Jacob then gave Esau bread and lentil stew; he ate and drank, and he rose and went away. Thus did Esau spurn the birthright. (Genesis, 25:29-34)
The classical commentators have a host of ways of interpreting this text, but of interest in this moment is how the Dominican friar chose to interpret it. Biblical texts have been used, sometimes in context and sometimes out, since at least the time of Hadrian, to justify the persecution of Jews. The fact that the justifications are preposterously flimsy is irrelevant.

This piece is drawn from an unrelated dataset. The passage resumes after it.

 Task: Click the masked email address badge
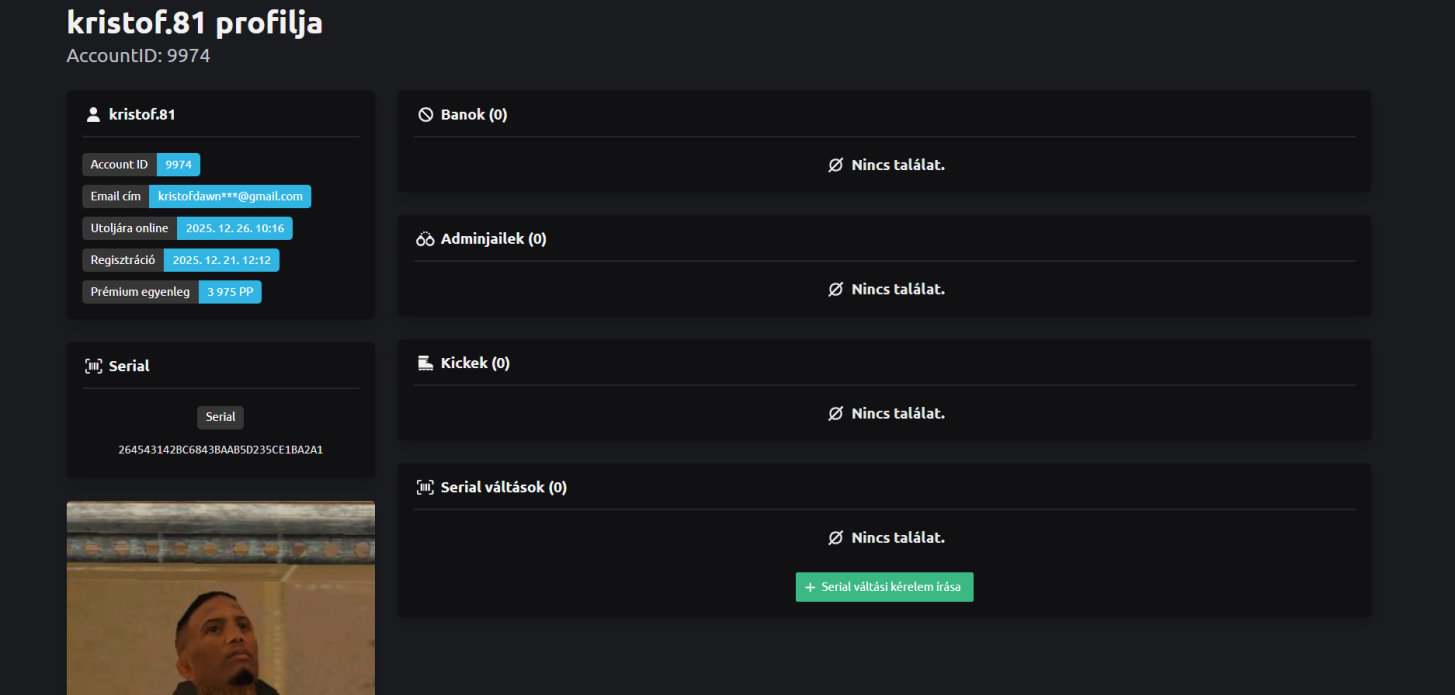[x=230, y=196]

As we have all been reading (if not personally experiencing), there has been a significant surge in antisemitism in the United States over the past few years. An alarming report released by the American Jewish Committee last week entitled 2021 State of Antisemitism in America states that one in four American Jews “has been targeted by antisemitism in the past year, and almost half have resultantly altered their behavior” (Ha’aretz, Oct. 26). The report goes into significant detail around the numbers, but even on the surface, it is disturbing. I don’t need to list the high-profile attacks on Jews and Jewish institutions – we’re all familiar with them. But there has been a vast increase in smaller-scale, personal attacks, both physical and verbal, as well as acts of vandalism, in ever-growing numbers.

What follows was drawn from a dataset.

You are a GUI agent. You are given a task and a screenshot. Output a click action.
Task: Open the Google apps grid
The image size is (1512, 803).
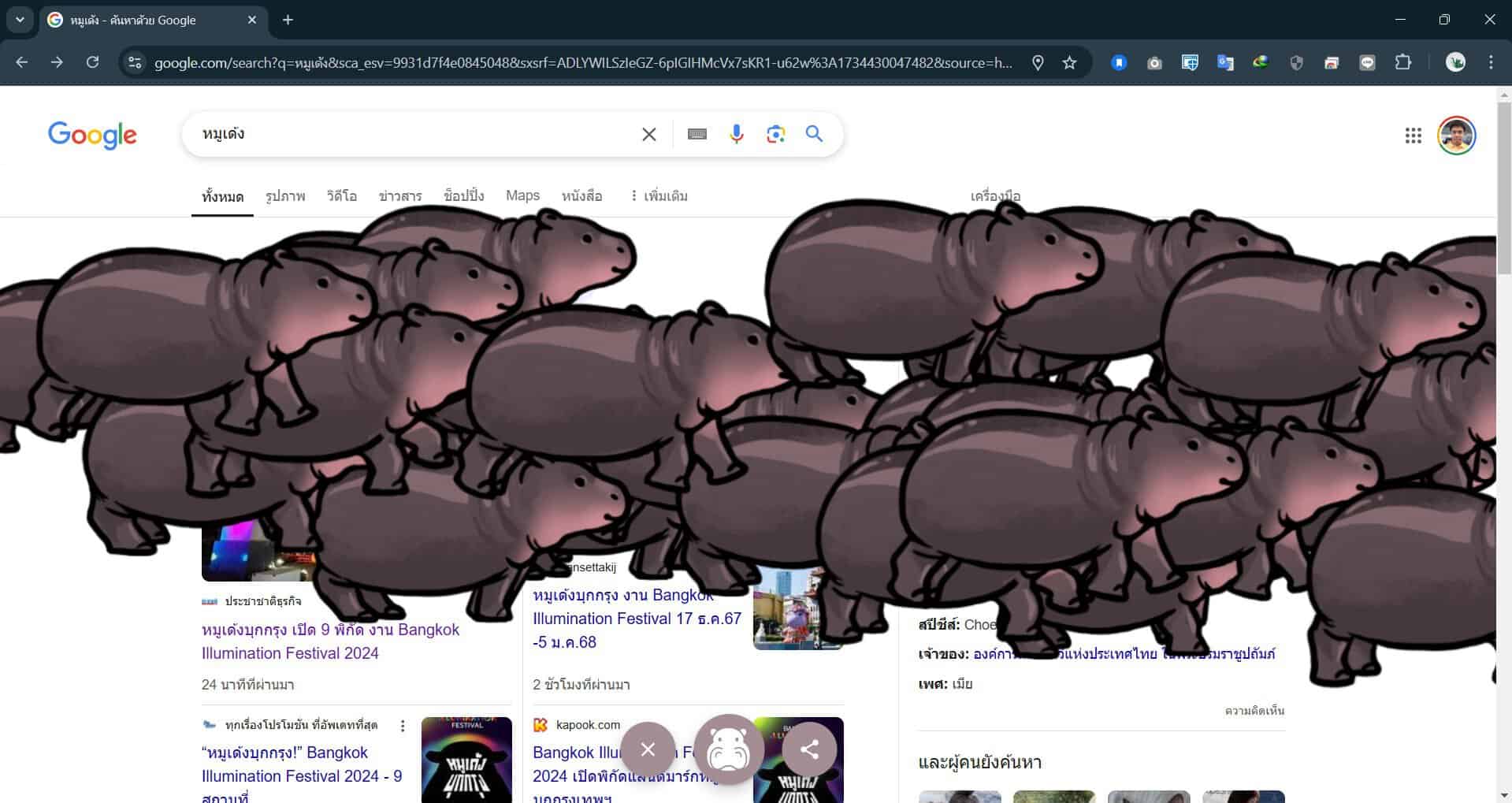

The political right tends to blame the rise of antisemitism on the “radical left.” They point to politicians who make remarks critical of Israel (Ilhan Omar and Rashida Tlaib are two favorite targets), support for the BDS movement on college campuses, and a general “woke” sense of empathy with the Palestinian people. The left places the blame squarely with the ever-growing “radical right,” pointing fingers at the rogues’ gallery of Proud Boys, neo-Nazis, white supremacists, and a host of other nativist/nationalist hate groups who emerged, or at least were emboldened, through the Trump era. On the one side, it’s a political form of antisemitism, one which conflates Jews with Israel and blames the former for the deeds of the latter. It’s a pernicious and back-handed way of expressing ancient biases, cloaking them in “political correctness” and holding an impossible double-standard, confusing political action with knee-jerk re-action based in a gross oversimplification of an extraordinarily complicated matter. On the other side, it’s good-old-fashioned Jew-hatred, the kind that comes with swastika flags, skinheads, and thugs whose aim it is to do physical violence. The “very fine people” from Charlottesville and many of the “patriots” from the January 6th attack on Congress are people with hatred burning in their hearts; Jew-hatred is as convenient an outlet for it as any.
The question is, given that we have been through this movie so many times before, why is the American Jewish community so complacent? Why are we not acting to curb this trend? We know where these stories end, and it is never pretty. Perhaps the vast political chasm and the finger-pointing within the Jewish community is part of the problem – if right-leaning Jews see the left as the problem, and left-leaning Jews see the right as the problem, then divided we fall. While we will never agree on all things political, I believe we must find common ground when it comes to the threats that face us in our day-to-day lives. One in four American Jews has been targeted by antisemitism in the last year! That is truly frightening.
The antisemitism that we are looking at in 2021 is not based in Biblical verses. But its justifications, on the right and on the left, are as flimsy as those of the Dominican friar or of the Emperor Hadrian. What will we do to combat it? This is a conversation worth having.
I wish you all Shabbat shalom um’vorach – a peaceful and blessed Shabbat.